**TASK:** Rewrite the part of the listing that opens with the line containing "389x389 pixels. Task: Click" and closes with the line containing "pyautogui.click(x=127, y=316)", keeping every line, requests included, but multiplying each coordinate in the answers by 0.8 and rounding to whole numbers, with halves rounded up. Give only those lines, and leave all other numbers unchanged.

**ENTRIES PROVIDED:**
+---+

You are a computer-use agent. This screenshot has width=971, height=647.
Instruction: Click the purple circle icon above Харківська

+---+

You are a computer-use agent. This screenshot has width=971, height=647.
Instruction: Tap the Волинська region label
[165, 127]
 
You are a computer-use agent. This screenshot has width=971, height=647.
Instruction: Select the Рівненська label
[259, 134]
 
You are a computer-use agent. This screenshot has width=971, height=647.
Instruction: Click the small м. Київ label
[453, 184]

+---+

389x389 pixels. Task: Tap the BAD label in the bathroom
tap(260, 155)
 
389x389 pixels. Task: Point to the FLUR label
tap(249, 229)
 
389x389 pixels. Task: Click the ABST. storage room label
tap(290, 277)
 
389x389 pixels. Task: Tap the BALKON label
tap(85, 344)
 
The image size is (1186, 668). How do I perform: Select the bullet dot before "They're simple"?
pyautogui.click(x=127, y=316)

+---+

**WORKED SOLUTION:**
389x389 pixels. Task: Click the ABST. storage room label
tap(232, 222)
 
389x389 pixels. Task: Tap the BALKON label
tap(68, 275)
 
The image size is (1186, 668). How do I perform: Select the bullet dot before "They're simple"?
pyautogui.click(x=102, y=253)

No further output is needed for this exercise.